Add thousands of dollars in prize money and
things get, well, more interesting.
“There are a lot more gamers out there than
actually admit it – it’s not necessarily
just 14-year-old kids – and the money factor
really gives it some legitimacy,” said Joe
Donovan, director of information technology
systems at Daniel Webster College.
The school plans to test that legitimacy
this weekend by hosting the first of what it
hopes will be a regular series of computer-
and video-gaming tournaments, with a $2,000
first prize offered to the winning team,
courtesy of Hewlett-Packard.
DWC hopes to make a bit of money from
computers sitting unused in the summer – “We
bought them with gaming specs in mind,” said
college Chief Information Officer Heidi
Crowell – as well as draw some attention to
its continuing efforts to expand degree
offerings of interest to the tech community,
including a new major titled Gaming,
Simulation and Robotics.
It may also be a way for a Seacoast robotics
firm, hurt by low-cost competition from
China, to make itself known in the Nashua
area, as it tries to create what might be
called the Chuck E. Cheese of the Xbox
universe.
“We plan to roll out at least 160 facilities
around the country, perhaps starting within
a year.
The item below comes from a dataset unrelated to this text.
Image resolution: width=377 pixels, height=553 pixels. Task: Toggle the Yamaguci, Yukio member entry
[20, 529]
We hope to be public in a very short
period of time . . . with an initial target
of $10 million to $15 million,” said Kit
McKittrick, chief executive officer of
Hampton-based HoloDek, which will run the
DWC tournament.
HoloDek is an unusual adjunct of a company
called Parallel Robotics, which for a decade
made robots for the machine tool industry.
“We made a very strong, very fast platform
designed, among other things, to cut various
metals into parts at very high tolerances,”
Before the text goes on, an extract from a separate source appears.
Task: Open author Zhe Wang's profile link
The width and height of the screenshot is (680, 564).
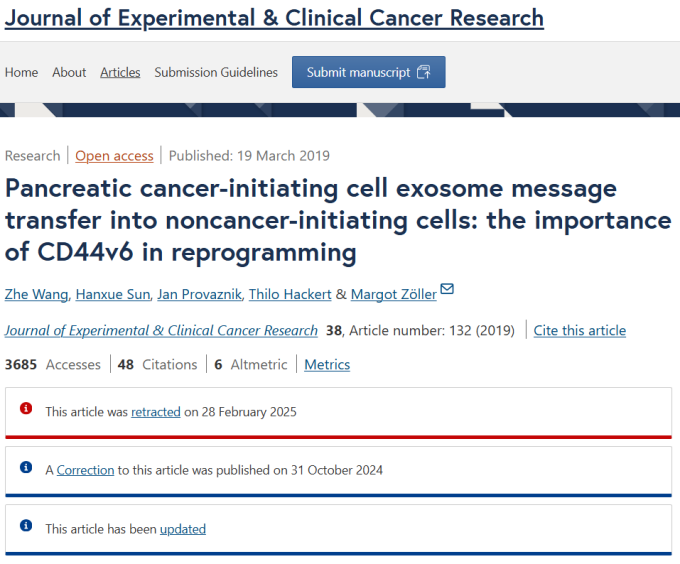Action: (x=36, y=294)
said McKittrick. “When most of the business
of machine tooling went to China, we had to
reinvent ourselves, selling into the
defense, biomedical and entertainment
areas.”
At HoloDek, the robots operate platforms for
gamers, so when their on-screen character
moves, their chair moves, too. This has
obvious applications with flight simulator
software, an area of interest to Daniel
Webster College, where 60 percent of the 600
undergraduate day students are in aviation
programs.
HoloDek has even built something it calls
The Sphere, which encases gamers in a
mobile, tilting globe. The computer game is
projected onto the inside of the sphere,
providing a sort of immersive experience.
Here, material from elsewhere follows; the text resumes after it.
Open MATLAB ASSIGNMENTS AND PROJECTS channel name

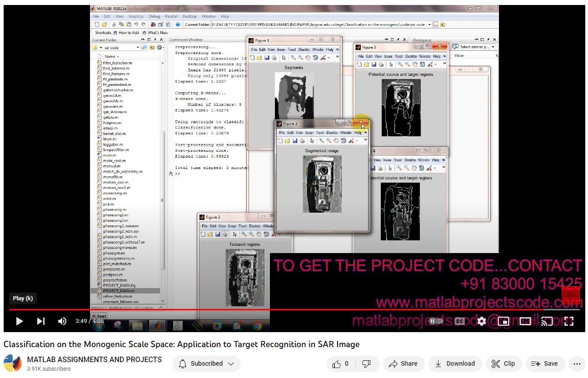[95, 359]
Even with traditional computers, HoloDek has
a lot of experience running what are known
as LAN, or local area network, tournaments,
usually involving around $6,000 in prizes,
at its Hampton facility.
Those tournaments use computers that are
directly connected to each other in the same
room, rather than being remotely connected
over the Internet. This provides faster play
and a communal atmosphere for people who
enjoy battling their pals via multiplayer
games like Halo 2 or Counterstrike.
LAN gaming has been around for a decade or
more, but tournament prize money only
entered the picture in recent years. There
is a small but growing contingent of
professional gamers who travel to
tournaments around the country, and a New
York-based professional league called Major
League Gaming has attracted several thousand
spectators to watch players sit on a stage
and maneuver control pads while the actions
of their computerized heroes are displayed
on huge screens above them.
And while prize money is new for Daniel
Webster College, LAN gaming isn’t: The
campus has been hosting such get-togethers
since 1996.
“Every Saturday night, they’re open to
students on campus,” said Donovan, who added
that between 25 and 40 people show up.
There’s enough interest that DWC is even
trying to set up an inter-college league for
gamers – which would be a first in the
nation – and it offers non-credit strategy
classes for people who want to learn about
how to succeed in various games.
The tournament run by HoloDek could raise
the level.
“This is kind of a test to see if this will
work in this area,” Donovan said. “If we
could do it every month, we’d love that.”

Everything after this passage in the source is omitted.